§ What is expected: Write out every entry below word for word, omitting the pictures.

§ Records for the task:
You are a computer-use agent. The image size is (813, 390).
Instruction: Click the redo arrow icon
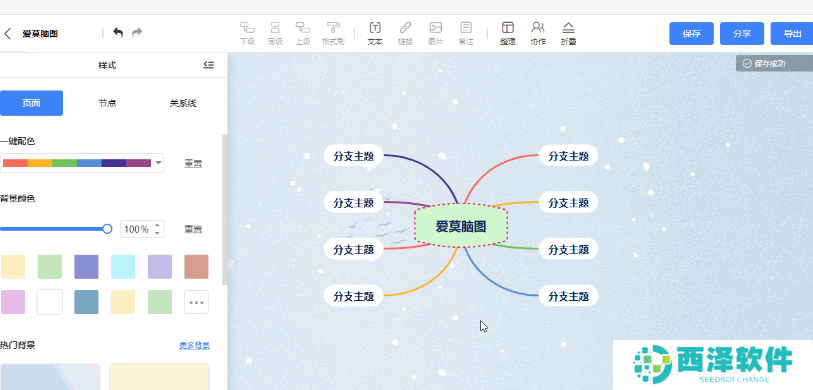pos(137,33)
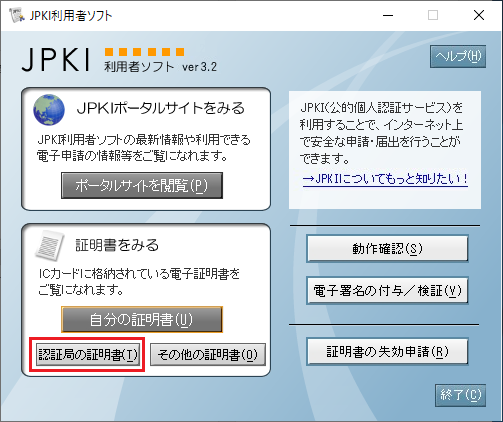Open the portal via ポータルサイトを閲覧(P)
This screenshot has width=503, height=422.
tap(142, 186)

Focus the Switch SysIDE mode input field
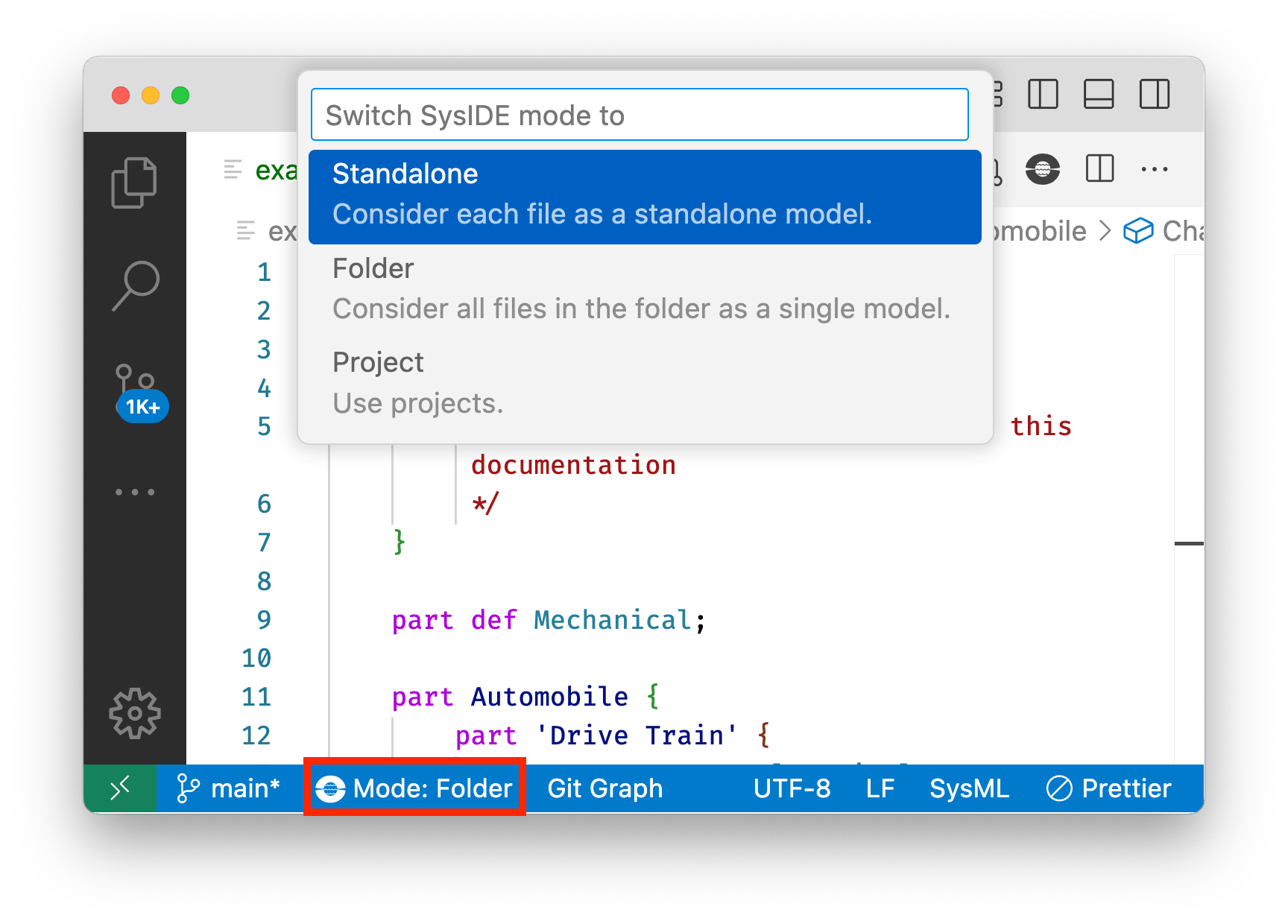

§ Solution to the exercise:
You are a computer-use agent. The image size is (813, 390).
Instruction: Click the redo arrow icon
pos(137,33)
Open the portal via ポータルサイトを閲覧(P)
This screenshot has width=503, height=422.
tap(142, 186)

Focus the Switch SysIDE mode input field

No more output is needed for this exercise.